VMan is an American men's fashion magazine published as an offshoot of V Magazine, since 2003. The magazine is printed biannually and highlights trends in men's fashion, film, music and art.

History and profile
VMan was established in 2003 by Visionaire Publishing, also responsible for V and Visionaire. As V’s glossy masculine counterpart, regarded as "the vanguard of men’s fashion destinations", the biannual issues reflects the global VMan reader, delivering an unparalleled mix of trend reports, service-based coverage, and celebrity profiles. VMan releases two print issues a year, one for each combined seasonal collections; Spring/Summer and Fall/Winter.

Since its launch, the long-running men’s resource has continued to showcase the best of menswear and offer a curated display of art, film, design, travel, music, grooming, and sports. Lead by editor-in-chief Stephen Gan, past contributors have included Inez van Lamsweerde and Vinoodh Matadin, Hedi Slimane, Mario Testino, Steven Klein, Nick Knight, David Sims, Bruce Weber, and Karl Lagerfeld.

Icons in fashion, film, and music to grace the cover include Tom Brady, David Beckham, Joseph Gordon-Levitt, Gael Garcia Bernal, Ryan Gosling, Orlando Bloom, Ashton Kutcher, Chace Crawford, James Franco, Nick Jonas, Josh Brolin, Kanye West, Andrew Garfield, Taylor Lautner, Alex Pettyfer, Jake Gyllenhaal, Nicholas Hoult, Adam Driver, Zayn Malik, The Weeknd, Timothée Chalamet, Jaden Smith, Mark Ronson, Shawn Mendes, Jacob Elordi, Ewan McGregor, Lil Nas X, Austin Butler and more.

---------------

:: PROBLEM DESCRIPTION ::
Duplicate the entire VMan magazine text word for word. Work only from the VMan text above when dealing with the records.

---------------

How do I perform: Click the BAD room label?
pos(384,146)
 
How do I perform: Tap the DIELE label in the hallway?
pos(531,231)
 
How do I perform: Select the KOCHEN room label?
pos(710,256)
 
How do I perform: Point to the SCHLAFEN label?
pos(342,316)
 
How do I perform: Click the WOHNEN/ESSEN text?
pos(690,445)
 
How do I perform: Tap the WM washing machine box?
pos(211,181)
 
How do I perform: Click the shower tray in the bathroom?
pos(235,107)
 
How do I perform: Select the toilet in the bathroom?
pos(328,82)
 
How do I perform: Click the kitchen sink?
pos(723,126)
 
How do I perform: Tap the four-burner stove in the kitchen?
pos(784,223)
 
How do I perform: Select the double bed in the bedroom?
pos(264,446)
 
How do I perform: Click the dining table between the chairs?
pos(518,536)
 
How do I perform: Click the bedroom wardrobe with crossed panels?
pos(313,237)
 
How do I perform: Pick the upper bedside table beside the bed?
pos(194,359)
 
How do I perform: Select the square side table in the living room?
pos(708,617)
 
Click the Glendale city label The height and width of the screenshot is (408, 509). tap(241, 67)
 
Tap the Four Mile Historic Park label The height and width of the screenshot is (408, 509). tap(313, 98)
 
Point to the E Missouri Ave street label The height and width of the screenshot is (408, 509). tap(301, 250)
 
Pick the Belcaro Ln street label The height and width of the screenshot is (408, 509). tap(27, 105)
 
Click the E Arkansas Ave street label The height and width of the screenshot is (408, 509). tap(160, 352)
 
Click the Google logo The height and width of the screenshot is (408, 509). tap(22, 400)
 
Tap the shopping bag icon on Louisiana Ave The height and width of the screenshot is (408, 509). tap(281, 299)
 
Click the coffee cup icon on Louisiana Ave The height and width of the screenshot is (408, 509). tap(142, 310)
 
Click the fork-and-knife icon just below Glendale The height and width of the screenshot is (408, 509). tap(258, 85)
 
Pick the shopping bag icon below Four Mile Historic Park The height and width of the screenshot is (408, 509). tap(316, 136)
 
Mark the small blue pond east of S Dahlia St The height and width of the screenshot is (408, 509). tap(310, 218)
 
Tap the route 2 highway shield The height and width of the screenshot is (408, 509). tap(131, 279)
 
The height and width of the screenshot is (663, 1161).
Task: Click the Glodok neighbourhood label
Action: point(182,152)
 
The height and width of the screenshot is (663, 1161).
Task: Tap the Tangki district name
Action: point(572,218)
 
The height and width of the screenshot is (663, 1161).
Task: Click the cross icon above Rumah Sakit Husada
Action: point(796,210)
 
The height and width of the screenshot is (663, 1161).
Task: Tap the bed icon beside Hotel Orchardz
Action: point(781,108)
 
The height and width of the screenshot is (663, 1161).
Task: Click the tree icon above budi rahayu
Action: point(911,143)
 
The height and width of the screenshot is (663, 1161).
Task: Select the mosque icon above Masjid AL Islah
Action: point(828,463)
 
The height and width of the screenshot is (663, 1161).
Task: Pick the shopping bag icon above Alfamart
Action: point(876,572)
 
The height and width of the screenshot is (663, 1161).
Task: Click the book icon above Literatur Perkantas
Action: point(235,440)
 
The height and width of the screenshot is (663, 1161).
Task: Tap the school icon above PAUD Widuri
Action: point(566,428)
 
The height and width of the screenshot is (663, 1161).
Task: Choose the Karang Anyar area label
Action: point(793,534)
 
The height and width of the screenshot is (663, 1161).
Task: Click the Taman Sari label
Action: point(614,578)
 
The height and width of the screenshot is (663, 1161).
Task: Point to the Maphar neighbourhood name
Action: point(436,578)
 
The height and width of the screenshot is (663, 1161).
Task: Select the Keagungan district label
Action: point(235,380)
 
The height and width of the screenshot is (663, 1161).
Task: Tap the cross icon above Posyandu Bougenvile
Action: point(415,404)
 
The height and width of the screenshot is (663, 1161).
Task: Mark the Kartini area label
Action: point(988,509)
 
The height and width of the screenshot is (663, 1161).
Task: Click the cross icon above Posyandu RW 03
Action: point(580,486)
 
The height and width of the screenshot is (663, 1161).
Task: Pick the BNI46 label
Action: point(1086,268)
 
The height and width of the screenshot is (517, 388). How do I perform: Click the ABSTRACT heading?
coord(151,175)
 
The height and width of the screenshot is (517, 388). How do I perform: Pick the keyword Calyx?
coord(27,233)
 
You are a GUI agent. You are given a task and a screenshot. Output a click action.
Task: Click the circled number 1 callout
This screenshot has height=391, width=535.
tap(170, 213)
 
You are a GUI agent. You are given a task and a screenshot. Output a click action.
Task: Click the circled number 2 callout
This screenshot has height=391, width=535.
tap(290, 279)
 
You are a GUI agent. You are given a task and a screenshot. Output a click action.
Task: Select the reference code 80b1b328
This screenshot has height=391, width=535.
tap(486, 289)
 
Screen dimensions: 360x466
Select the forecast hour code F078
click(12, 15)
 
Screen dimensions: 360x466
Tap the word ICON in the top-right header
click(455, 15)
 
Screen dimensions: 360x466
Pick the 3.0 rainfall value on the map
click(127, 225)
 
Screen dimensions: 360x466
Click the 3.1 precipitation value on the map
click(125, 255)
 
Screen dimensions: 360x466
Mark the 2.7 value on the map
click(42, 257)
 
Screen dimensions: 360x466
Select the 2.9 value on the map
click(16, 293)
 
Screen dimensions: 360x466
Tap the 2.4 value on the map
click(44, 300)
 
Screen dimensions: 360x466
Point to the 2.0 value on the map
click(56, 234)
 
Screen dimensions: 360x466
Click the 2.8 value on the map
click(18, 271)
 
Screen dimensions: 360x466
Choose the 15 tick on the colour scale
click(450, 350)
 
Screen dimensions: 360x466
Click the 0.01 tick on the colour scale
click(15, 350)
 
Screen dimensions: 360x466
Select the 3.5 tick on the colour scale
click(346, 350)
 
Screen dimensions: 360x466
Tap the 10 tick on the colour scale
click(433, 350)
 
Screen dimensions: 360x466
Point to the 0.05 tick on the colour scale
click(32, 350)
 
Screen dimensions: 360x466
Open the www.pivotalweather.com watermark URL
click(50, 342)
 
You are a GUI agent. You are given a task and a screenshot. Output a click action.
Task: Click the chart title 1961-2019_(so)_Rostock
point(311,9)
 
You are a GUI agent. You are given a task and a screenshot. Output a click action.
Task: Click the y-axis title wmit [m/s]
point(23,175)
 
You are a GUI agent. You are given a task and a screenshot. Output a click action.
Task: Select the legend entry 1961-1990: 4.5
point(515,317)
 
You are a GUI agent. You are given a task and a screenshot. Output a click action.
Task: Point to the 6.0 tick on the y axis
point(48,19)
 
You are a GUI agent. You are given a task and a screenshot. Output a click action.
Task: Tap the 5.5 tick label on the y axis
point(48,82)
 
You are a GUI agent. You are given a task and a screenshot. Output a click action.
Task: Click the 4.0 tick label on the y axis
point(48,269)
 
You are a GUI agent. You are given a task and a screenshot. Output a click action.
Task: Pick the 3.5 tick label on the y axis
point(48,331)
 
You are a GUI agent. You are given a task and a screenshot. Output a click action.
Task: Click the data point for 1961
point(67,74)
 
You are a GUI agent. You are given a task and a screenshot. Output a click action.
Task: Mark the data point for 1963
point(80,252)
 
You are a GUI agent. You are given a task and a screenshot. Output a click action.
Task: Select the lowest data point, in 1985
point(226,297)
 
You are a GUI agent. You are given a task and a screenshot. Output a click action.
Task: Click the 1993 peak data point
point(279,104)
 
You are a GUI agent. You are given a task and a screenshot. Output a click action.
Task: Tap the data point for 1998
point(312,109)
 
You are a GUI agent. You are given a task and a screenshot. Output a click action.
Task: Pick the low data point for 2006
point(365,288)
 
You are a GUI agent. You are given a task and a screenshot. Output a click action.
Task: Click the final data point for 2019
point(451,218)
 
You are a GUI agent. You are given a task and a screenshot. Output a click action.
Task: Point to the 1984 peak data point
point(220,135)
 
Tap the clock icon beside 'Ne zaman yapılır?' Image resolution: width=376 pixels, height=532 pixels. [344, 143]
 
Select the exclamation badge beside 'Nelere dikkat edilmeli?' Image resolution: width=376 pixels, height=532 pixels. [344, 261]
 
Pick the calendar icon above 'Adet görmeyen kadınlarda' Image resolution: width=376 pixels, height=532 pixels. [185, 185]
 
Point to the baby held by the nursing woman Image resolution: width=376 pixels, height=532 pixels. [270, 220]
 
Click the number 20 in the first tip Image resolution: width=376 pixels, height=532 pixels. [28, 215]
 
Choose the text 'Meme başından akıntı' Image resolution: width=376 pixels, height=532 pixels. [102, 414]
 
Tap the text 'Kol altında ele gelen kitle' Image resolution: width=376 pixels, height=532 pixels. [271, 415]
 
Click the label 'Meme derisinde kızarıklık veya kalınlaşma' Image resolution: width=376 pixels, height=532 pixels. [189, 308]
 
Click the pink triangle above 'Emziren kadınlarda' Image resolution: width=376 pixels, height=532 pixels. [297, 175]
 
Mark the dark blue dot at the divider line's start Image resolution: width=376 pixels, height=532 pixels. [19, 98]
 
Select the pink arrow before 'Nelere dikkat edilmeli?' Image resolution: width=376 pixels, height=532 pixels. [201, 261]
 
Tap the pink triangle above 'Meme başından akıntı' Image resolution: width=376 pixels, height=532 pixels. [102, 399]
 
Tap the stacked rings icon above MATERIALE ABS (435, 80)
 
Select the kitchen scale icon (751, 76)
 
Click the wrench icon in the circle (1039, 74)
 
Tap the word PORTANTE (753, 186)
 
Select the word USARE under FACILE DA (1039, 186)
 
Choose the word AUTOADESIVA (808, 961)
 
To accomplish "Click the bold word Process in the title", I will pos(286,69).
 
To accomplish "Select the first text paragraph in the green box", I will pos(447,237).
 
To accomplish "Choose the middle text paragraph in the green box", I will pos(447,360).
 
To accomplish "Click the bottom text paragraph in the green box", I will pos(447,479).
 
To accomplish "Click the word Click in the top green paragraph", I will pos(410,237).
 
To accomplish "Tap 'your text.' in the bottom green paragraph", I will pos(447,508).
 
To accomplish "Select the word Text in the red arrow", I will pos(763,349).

---------------

:: TASK SOLUTION ::
VMan is an American men's fashion magazine published as an offshoot of V Magazine, since 2003. The magazine is printed biannually and highlights trends in men's fashion, film, music and art.

History and profile
VMan was established in 2003 by Visionaire Publishing, also responsible for V and Visionaire. As V’s glossy masculine counterpart, regarded as "the vanguard of men’s fashion destinations", the biannual issues reflects the global VMan reader, delivering an unparalleled mix of trend reports, service-based coverage, and celebrity profiles. VMan releases two print issues a year, one for each combined seasonal collections; Spring/Summer and Fall/Winter.

Since its launch, the long-running men’s resource has continued to showcase the best of menswear and offer a curated display of art, film, design, travel, music, grooming, and sports. Lead by editor-in-chief Stephen Gan, past contributors have included Inez van Lamsweerde and Vinoodh Matadin, Hedi Slimane, Mario Testino, Steven Klein, Nick Knight, David Sims, Bruce Weber, and Karl Lagerfeld.

Icons in fashion, film, and music to grace the cover include Tom Brady, David Beckham, Joseph Gordon-Levitt, Gael Garcia Bernal, Ryan Gosling, Orlando Bloom, Ashton Kutcher, Chace Crawford, James Franco, Nick Jonas, Josh Brolin, Kanye West, Andrew Garfield, Taylor Lautner, Alex Pettyfer, Jake Gyllenhaal, Nicholas Hoult, Adam Driver, Zayn Malik, The Weeknd, Timothée Chalamet, Jaden Smith, Mark Ronson, Shawn Mendes, Jacob Elordi, Ewan McGregor, Lil Nas X, Austin Butler and more.